**Record set:**
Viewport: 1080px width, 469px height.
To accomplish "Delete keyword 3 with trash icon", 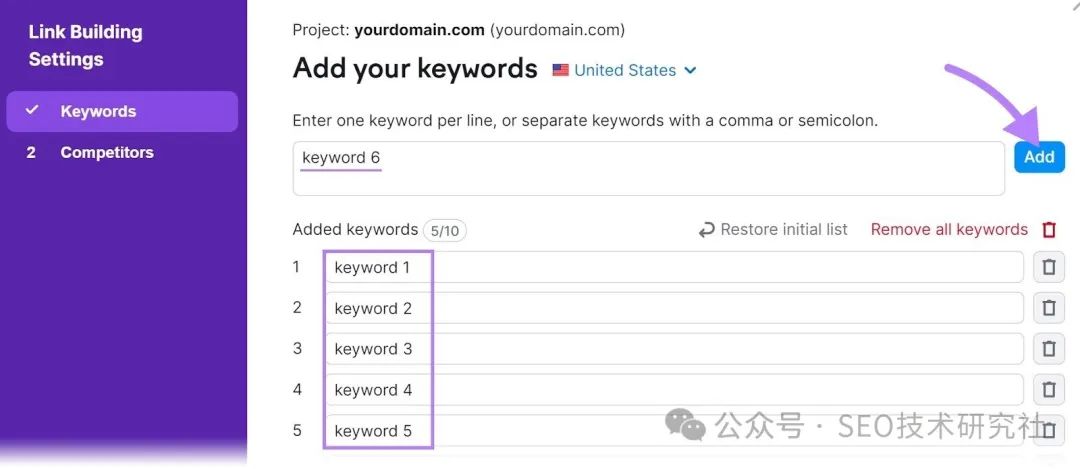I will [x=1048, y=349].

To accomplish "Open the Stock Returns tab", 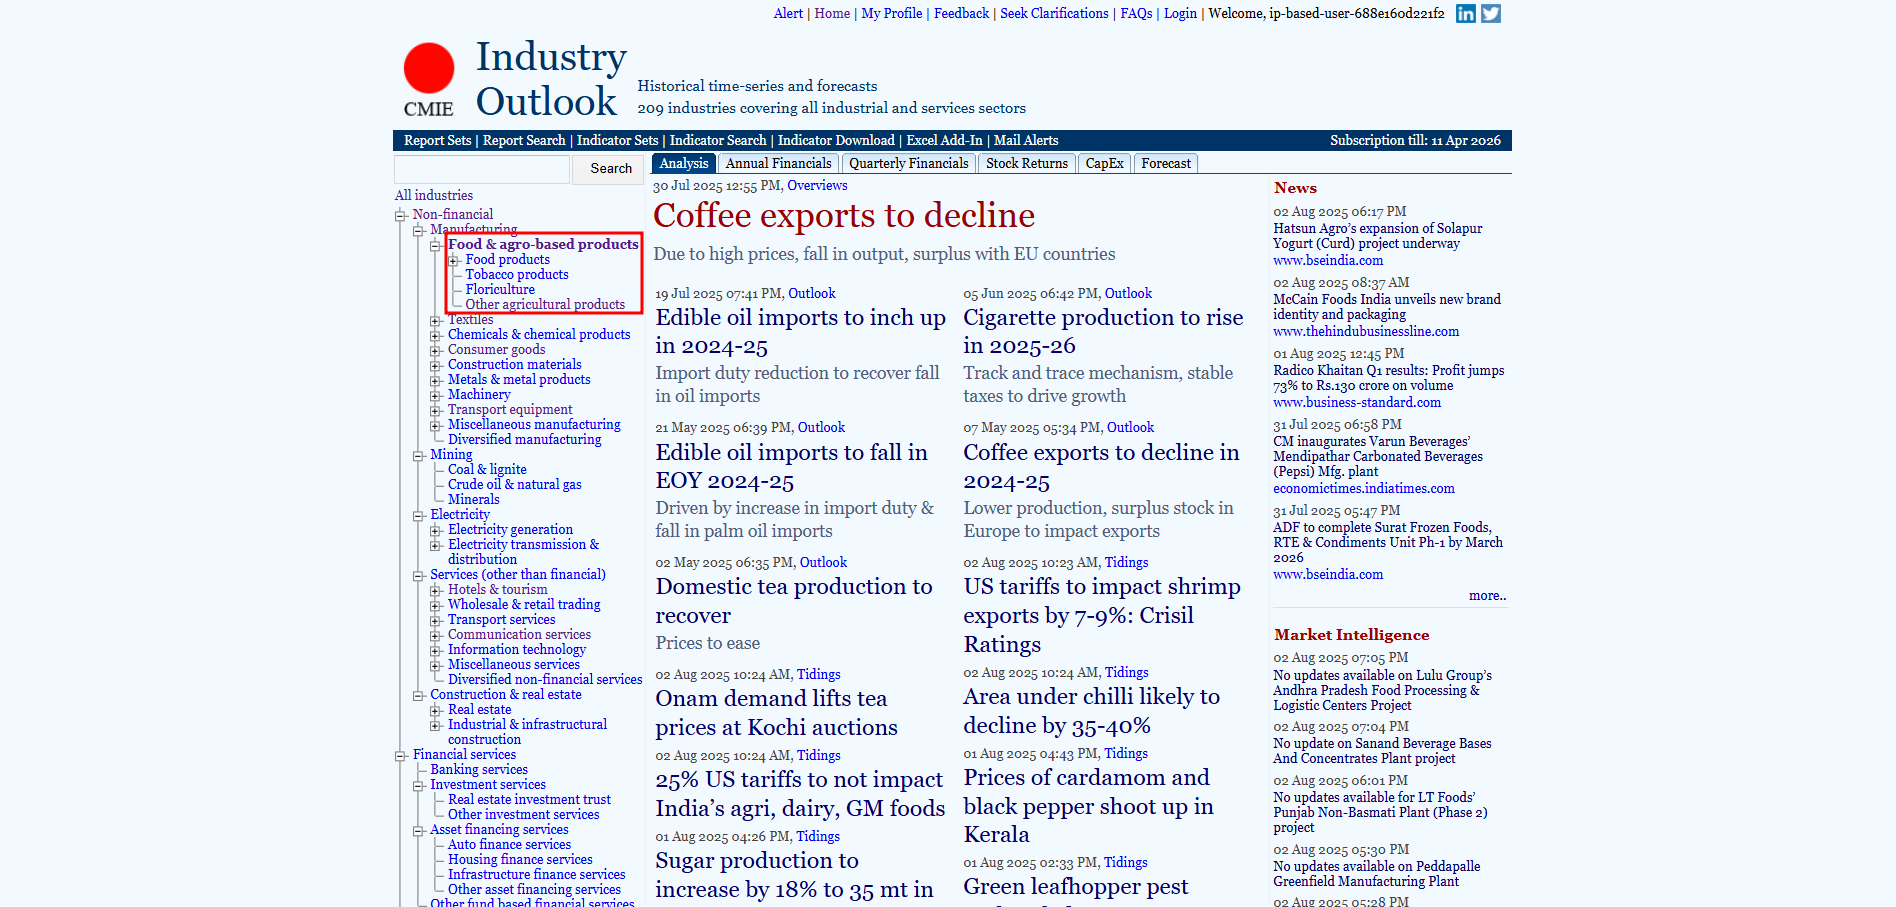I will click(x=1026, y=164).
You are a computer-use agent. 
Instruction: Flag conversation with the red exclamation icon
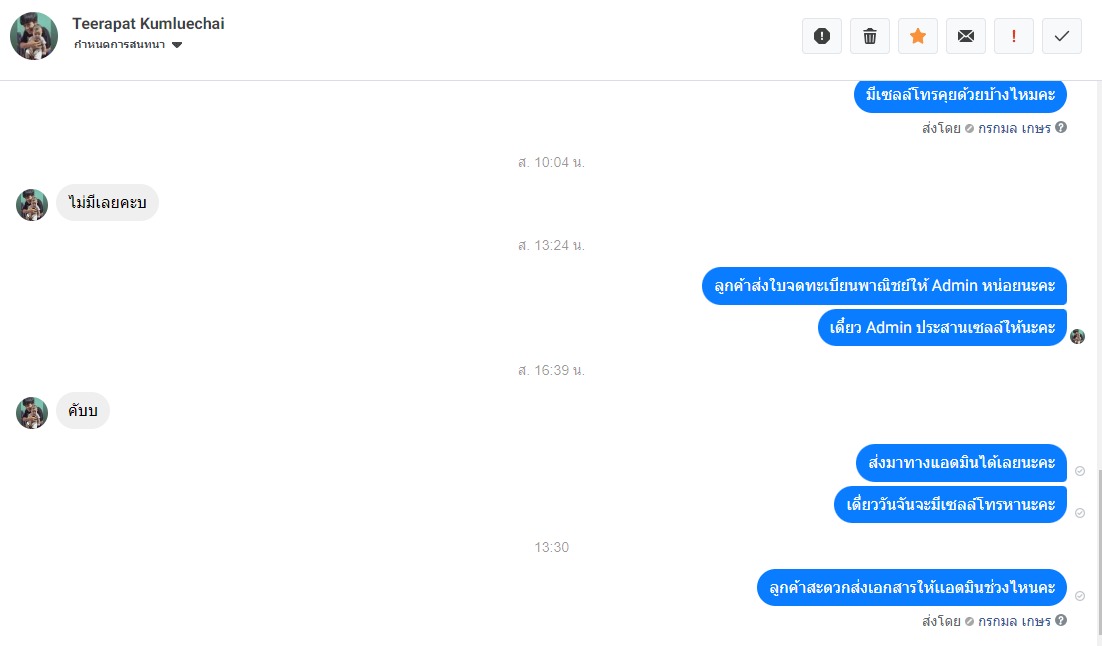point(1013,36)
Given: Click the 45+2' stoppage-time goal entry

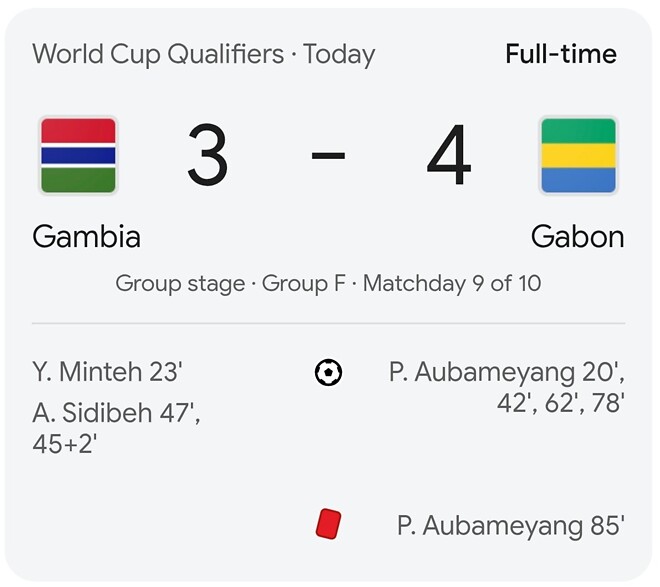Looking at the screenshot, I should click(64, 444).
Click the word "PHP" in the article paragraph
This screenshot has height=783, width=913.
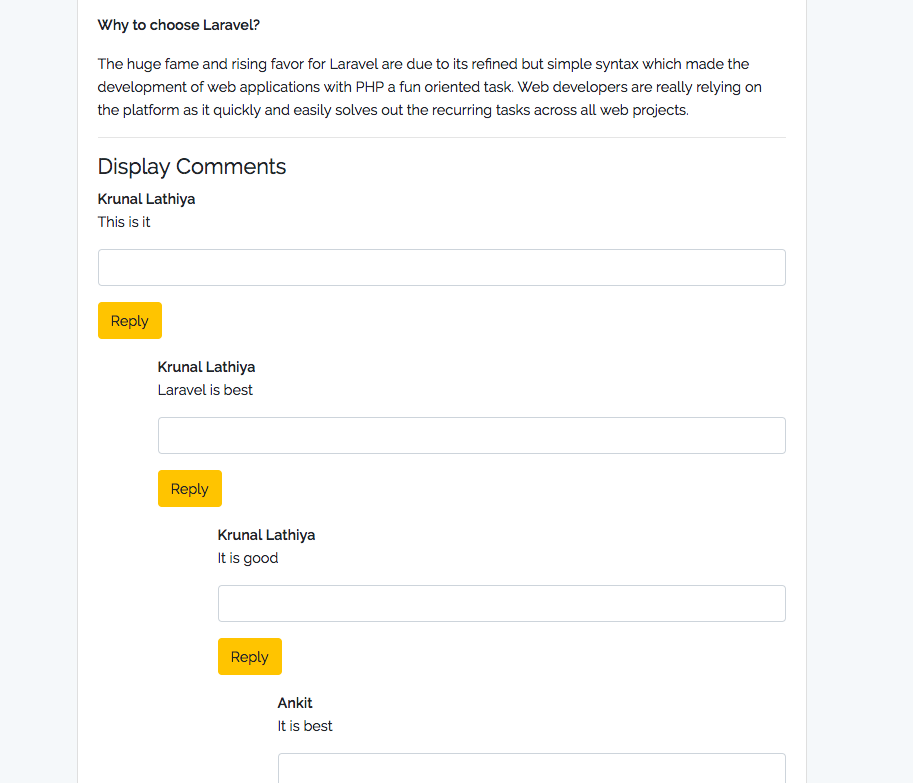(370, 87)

**Do this:** Turn the rows above into a numbered list, starting with the line that contains "Given: Click the" and going on through the last line of the rows. Skip blank lines, and leave the pictures out.

**Solution for this task:**
1. Given: Click the 45+2' stoppage-time goal entry
2. Looking at the screenshot, I should click(64, 444).
3. Click the word "PHP" in the article paragraph
4. This screenshot has height=783, width=913.
5. (370, 87)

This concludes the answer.